PASSAGE:

┏━━

Dreams of the Heart

At my women’s Bible study this week, a word was spoken during worship to encourage the weary. It was simply this:

“God doesn’t care about your comfort, He cares about your well-being. “

As soon as I heard it, I grabbed hold of it with both hands. I knew that there was some deep truth in that phrase for me to search out. It sounded remarkably like another phrase that was spoken to me by a mentor during a dark season of my life:

“God is more concerned about your heart than your happiness.”

Both of these words were meant to encourage and challenge me. They definitely didn’t make me feel all warm and fuzzy on the inside. In fact, they stung my pride just a little bit. And I was reminded of King David from the Bible who was called a man after God’s own heart as a young boy yet had to wait about twenty more years to walk in the promise of Kingship over Israel.

He already had the promise but his heart wasn’t capable of carrying the weight of its fulfillment just yet.

That resonates with me. I feel like I’ve been stuck forever in the waiting room of my life when it comes to dream fulfillment. One step forward, two steps back, until I fall over into the chair of discomfort and discontentment.

My heart and my mind wonder: Did you really put that dream in my heart when I was 16, God?

Much like David, I have been fighting battles with lions and bears in the wilderness. Goliath’s of all shapes and sizes have come against me during this time of waiting. Saul’s have come after me with evil plans and many times I’ve just wanted to find a cave and hide away.

But I have had to believe that “Surely God is my help; the Lord is the one who sustains me.” (Psalm 54:4)

I have had to trust that God is helping me fight each and every battle with the intent of preparing my heart for what He has called me to do in the future. That each time I’m blindsided by pain, my purpose is being refined through God’s sustaining love.

I now see, if given the opportunity as a young woman, I would have chosen to go after dreams based upon my personal comfort  And comfort can be downright fatal to the health of one’s soul.

┗━━

MATERIAL TO PROCESS:
┏━━

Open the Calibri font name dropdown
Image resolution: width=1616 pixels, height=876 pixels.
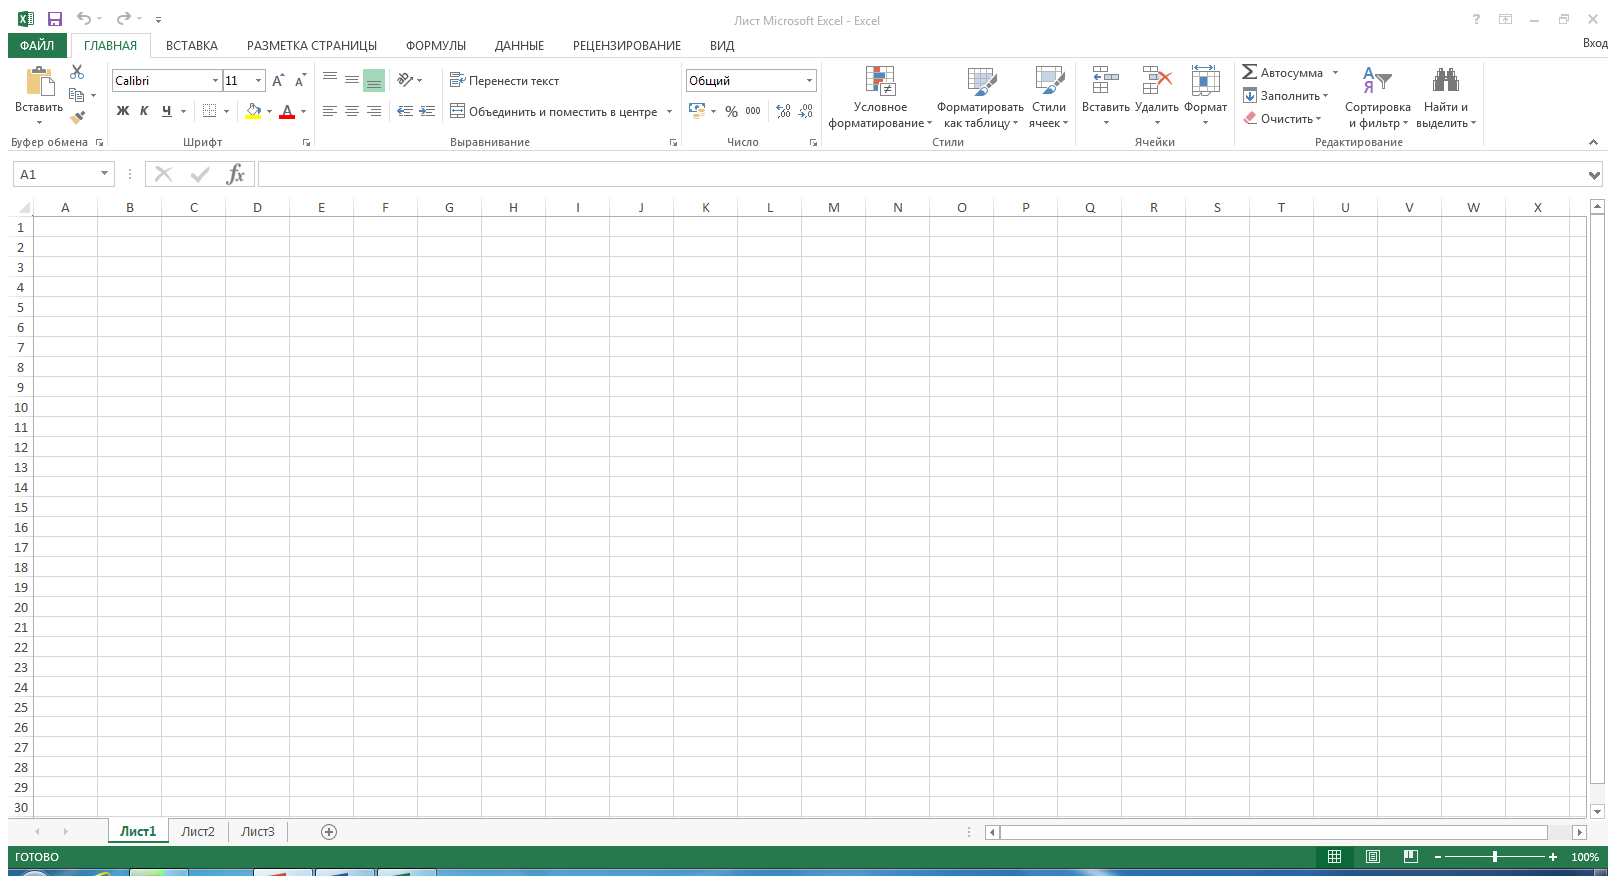point(215,81)
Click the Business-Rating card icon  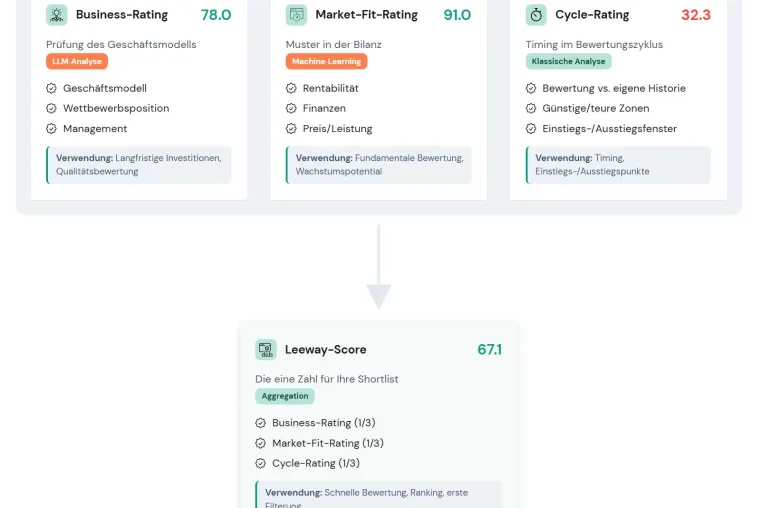[56, 15]
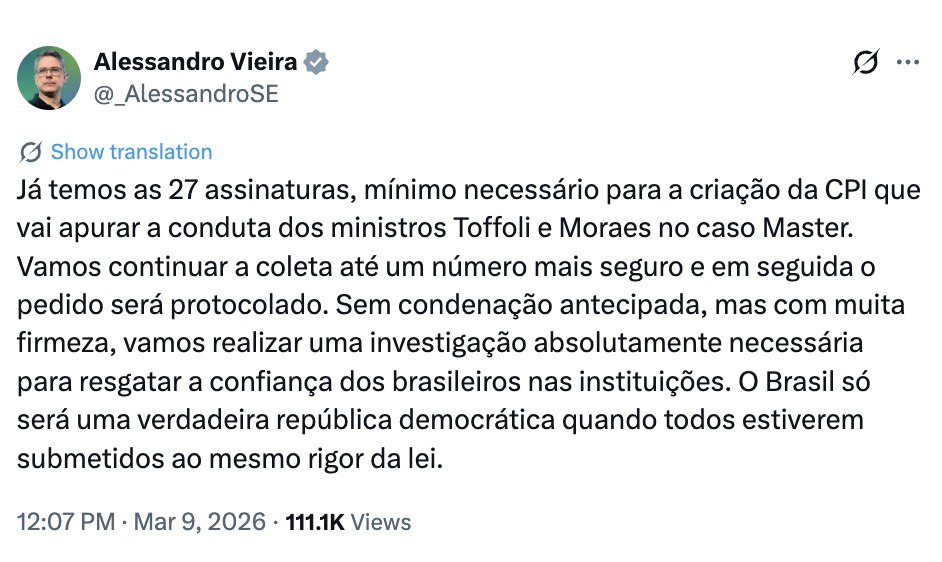
Task: Click the translation icon beside Show translation
Action: [31, 152]
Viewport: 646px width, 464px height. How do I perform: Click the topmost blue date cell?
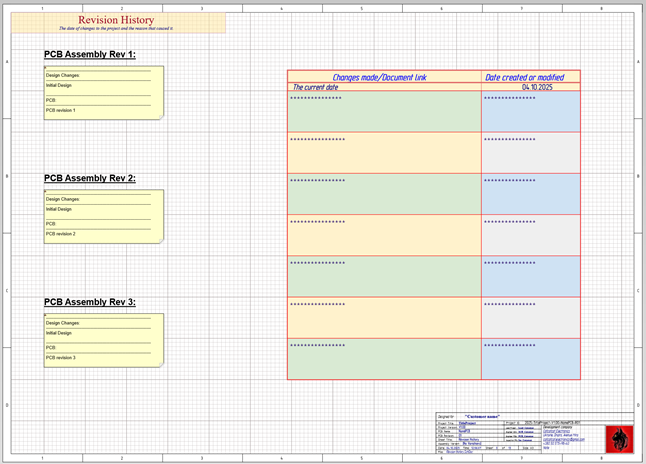[x=530, y=114]
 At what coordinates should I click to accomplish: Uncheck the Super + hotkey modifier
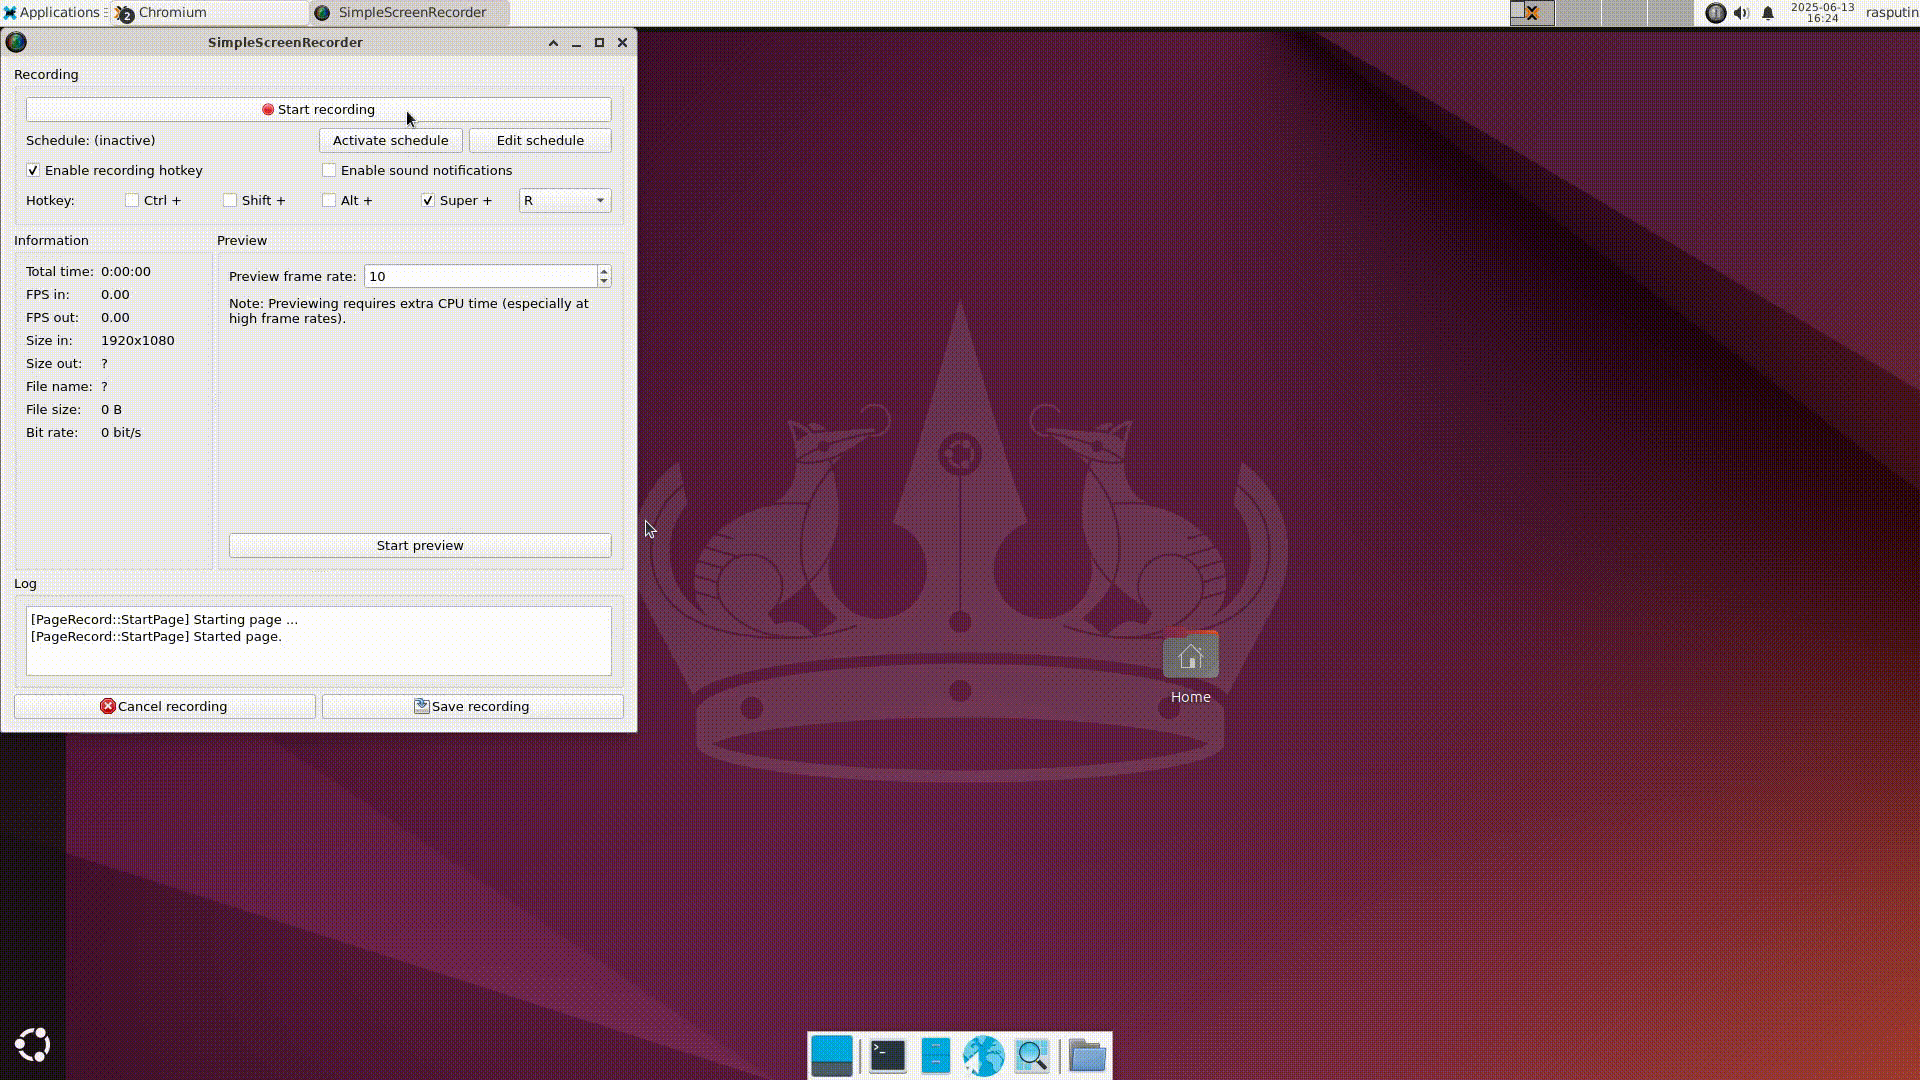point(428,201)
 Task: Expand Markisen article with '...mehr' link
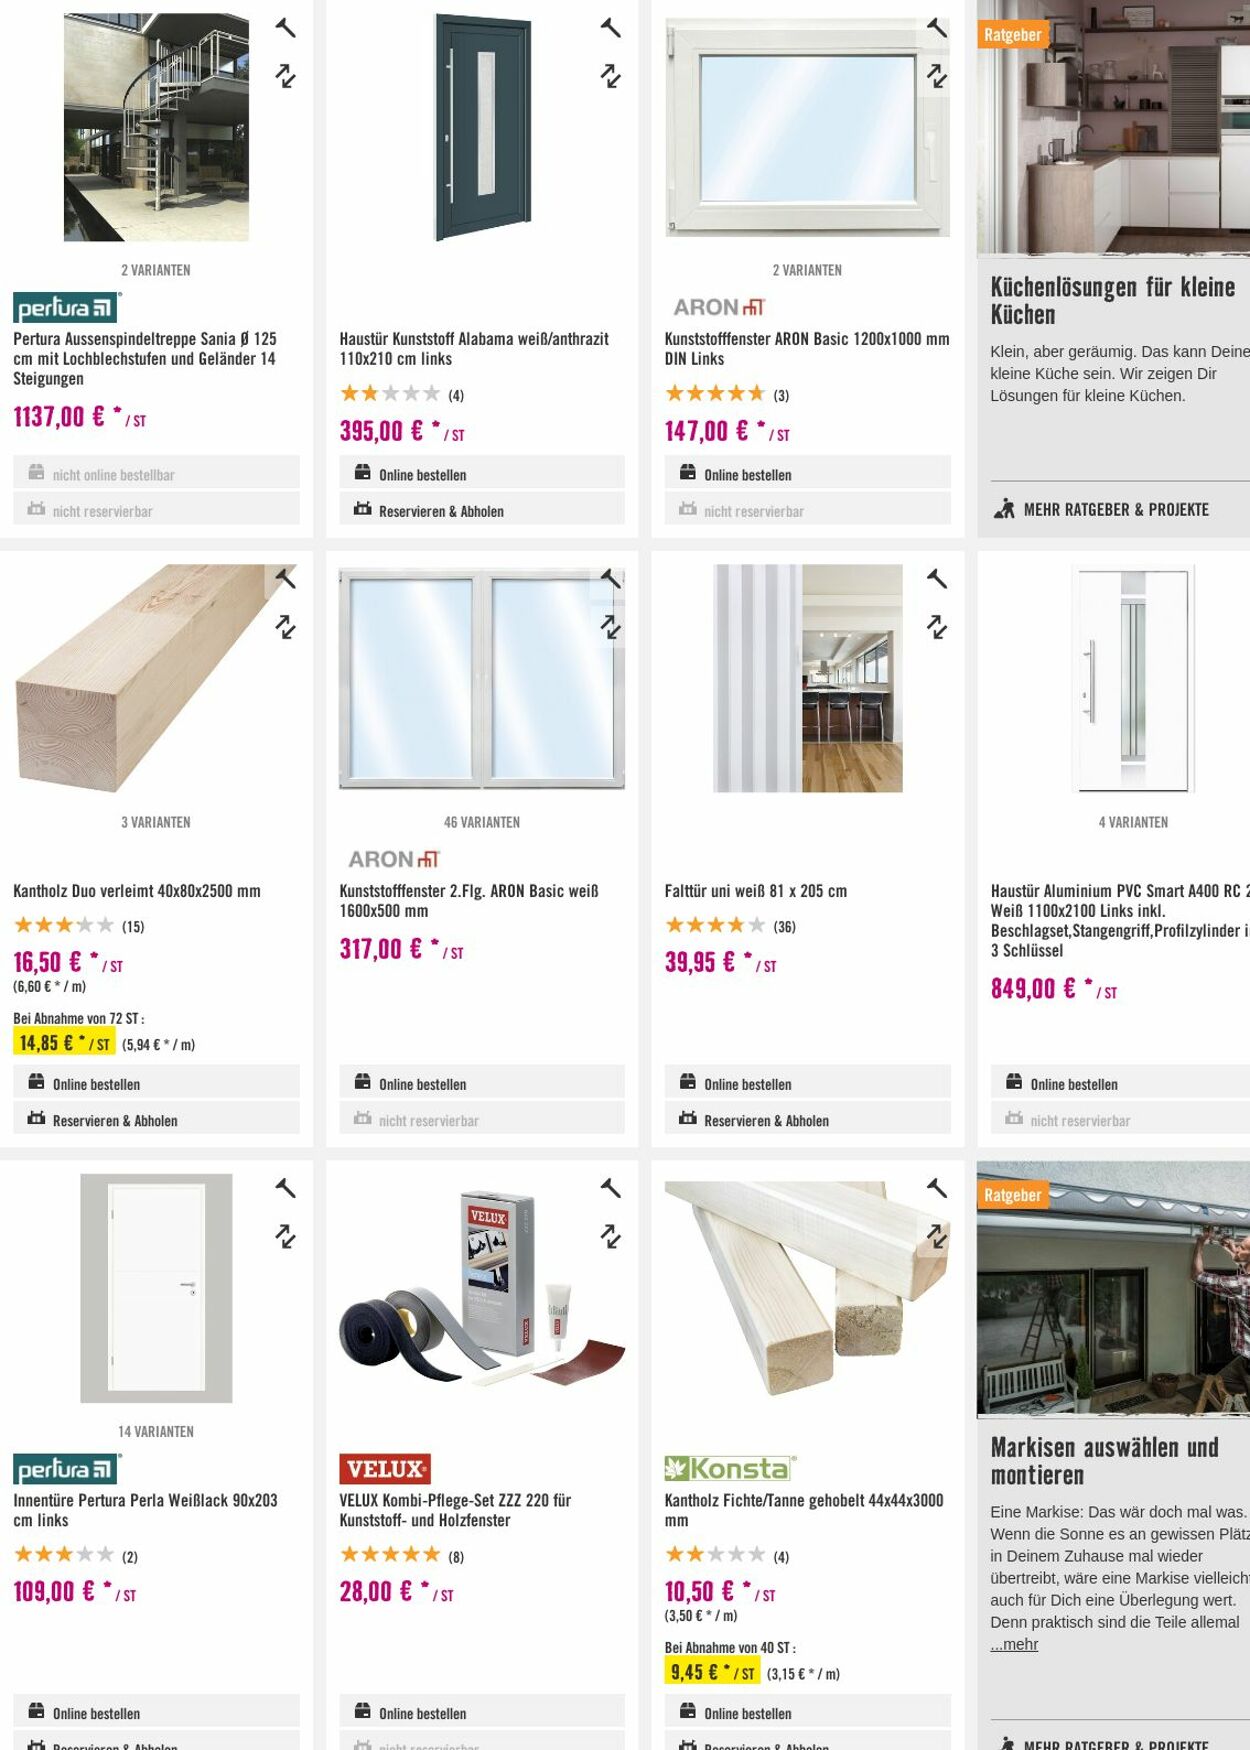coord(1014,1644)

┗━━

WORK TO DO:
1. Quote the stretch of the devotional from "Both of these" through "its fulfillment just yet." word for word.
2. Print the stretch of the rows from the line that contains "At what coordinates" through the last of the rows, including both ends, with every line unchanged. Leave the pictures out of your answer.

WORKED SOLUTIONS:
1.
Both of these words were meant to encourage and challenge me. They definitely didn’t make me feel all warm and fuzzy on the inside. In fact, they stung my pride just a little bit. And I was reminded of King David from the Bible who was called a man after God’s own heart as a young boy yet had to wait about twenty more years to walk in the promise of Kingship over Israel.

He already had the promise but his heart wasn’t capable of carrying the weight of its fulfillment just yet.

2.
 At what coordinates should I click to accomplish: Uncheck the Super + hotkey modifier
point(428,201)
 Task: Expand Markisen article with '...mehr' link
coord(1014,1644)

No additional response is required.